-- Begin --
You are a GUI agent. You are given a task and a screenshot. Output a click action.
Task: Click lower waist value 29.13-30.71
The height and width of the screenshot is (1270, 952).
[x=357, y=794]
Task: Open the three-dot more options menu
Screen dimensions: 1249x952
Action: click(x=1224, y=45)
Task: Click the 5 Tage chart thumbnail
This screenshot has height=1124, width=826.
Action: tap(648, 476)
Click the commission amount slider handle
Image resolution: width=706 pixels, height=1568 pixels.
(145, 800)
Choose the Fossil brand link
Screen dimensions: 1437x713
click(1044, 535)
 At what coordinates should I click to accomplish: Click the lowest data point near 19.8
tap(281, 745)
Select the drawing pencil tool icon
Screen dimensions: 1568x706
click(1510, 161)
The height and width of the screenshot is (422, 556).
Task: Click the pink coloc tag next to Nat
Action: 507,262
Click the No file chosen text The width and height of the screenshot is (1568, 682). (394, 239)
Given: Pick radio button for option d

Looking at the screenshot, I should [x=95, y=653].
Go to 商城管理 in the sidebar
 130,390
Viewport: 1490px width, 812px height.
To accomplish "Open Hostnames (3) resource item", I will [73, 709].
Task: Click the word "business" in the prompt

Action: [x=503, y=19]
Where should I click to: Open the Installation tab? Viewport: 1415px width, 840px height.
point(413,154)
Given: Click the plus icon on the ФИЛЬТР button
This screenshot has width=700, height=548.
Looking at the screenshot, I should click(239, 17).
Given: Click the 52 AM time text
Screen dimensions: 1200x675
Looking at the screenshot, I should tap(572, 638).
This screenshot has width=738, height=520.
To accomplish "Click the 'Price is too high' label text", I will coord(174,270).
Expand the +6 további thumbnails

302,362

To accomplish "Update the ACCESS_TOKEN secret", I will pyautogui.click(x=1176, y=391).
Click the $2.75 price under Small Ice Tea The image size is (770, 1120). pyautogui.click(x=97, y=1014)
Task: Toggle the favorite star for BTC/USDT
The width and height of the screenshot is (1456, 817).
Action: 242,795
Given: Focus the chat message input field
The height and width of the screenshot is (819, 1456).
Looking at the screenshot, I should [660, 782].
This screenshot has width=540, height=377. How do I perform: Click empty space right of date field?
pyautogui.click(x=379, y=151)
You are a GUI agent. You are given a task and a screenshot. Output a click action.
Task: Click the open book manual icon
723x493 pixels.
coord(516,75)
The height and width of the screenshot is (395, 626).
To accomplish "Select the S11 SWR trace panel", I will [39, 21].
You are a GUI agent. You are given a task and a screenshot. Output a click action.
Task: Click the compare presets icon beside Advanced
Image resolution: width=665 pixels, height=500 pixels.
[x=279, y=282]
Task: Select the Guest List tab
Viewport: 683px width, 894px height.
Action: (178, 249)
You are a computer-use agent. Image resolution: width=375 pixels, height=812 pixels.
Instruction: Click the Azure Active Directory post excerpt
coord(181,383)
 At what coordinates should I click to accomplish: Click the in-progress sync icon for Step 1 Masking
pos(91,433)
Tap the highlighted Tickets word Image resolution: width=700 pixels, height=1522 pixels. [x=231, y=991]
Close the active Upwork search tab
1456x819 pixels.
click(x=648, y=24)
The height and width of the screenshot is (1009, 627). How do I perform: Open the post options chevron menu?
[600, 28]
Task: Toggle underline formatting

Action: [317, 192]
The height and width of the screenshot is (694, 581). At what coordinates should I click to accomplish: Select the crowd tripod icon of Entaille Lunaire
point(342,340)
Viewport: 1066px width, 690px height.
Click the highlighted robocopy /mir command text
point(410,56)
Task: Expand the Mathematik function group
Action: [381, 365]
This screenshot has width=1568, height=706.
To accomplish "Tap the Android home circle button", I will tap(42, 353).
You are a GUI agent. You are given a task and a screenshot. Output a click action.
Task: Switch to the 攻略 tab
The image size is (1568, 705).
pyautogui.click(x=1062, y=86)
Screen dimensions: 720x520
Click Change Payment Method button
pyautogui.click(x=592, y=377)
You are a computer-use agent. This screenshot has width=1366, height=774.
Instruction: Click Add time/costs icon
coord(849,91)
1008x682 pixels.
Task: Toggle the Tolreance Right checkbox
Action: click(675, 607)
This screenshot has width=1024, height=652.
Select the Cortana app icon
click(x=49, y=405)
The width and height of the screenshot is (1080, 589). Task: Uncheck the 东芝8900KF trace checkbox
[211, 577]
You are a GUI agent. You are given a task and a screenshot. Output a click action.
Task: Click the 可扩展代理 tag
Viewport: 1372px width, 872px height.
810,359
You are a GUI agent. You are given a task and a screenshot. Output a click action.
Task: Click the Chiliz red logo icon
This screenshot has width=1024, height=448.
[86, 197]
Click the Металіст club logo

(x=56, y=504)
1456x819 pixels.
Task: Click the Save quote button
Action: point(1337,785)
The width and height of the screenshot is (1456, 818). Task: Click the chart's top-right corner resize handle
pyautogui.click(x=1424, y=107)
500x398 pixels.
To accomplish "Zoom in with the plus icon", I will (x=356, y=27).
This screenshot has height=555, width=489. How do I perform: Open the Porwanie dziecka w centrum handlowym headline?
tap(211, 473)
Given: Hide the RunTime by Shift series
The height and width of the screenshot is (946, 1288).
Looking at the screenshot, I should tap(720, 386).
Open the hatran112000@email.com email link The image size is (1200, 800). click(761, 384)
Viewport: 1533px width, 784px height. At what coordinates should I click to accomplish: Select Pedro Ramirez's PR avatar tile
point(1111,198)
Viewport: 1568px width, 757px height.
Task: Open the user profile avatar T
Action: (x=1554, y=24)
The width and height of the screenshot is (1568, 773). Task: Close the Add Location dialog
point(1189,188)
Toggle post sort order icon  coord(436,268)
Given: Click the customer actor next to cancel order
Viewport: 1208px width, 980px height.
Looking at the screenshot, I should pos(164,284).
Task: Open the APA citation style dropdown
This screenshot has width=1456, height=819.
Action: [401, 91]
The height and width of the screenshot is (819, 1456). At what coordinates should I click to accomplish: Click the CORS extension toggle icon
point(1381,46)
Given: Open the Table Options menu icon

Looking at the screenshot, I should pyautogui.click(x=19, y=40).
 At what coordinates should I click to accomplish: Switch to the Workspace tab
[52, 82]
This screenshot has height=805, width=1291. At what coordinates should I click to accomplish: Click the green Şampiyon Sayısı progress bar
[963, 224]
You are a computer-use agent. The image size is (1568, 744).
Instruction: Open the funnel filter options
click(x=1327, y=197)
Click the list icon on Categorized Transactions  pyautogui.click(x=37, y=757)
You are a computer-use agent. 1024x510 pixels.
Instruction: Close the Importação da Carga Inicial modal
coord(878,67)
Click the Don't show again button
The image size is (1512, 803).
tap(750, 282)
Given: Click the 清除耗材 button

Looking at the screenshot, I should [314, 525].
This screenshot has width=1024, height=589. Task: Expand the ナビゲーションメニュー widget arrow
-- End --
WHAT YOU SHOULD DO: Write out the rows word for word, starting with the line containing "You are a computer-use agent. 1024x510" and continuing through the last row.

RESPONSE:
You are a computer-use agent. 1024x510 pixels.
Instruction: Close the Importação da Carga Inicial modal
coord(878,67)
Click the Don't show again button
The image size is (1512, 803).
tap(750, 282)
Given: Click the 清除耗材 button

Looking at the screenshot, I should [314, 525].
This screenshot has width=1024, height=589. Task: Expand the ナビゲーションメニュー widget arrow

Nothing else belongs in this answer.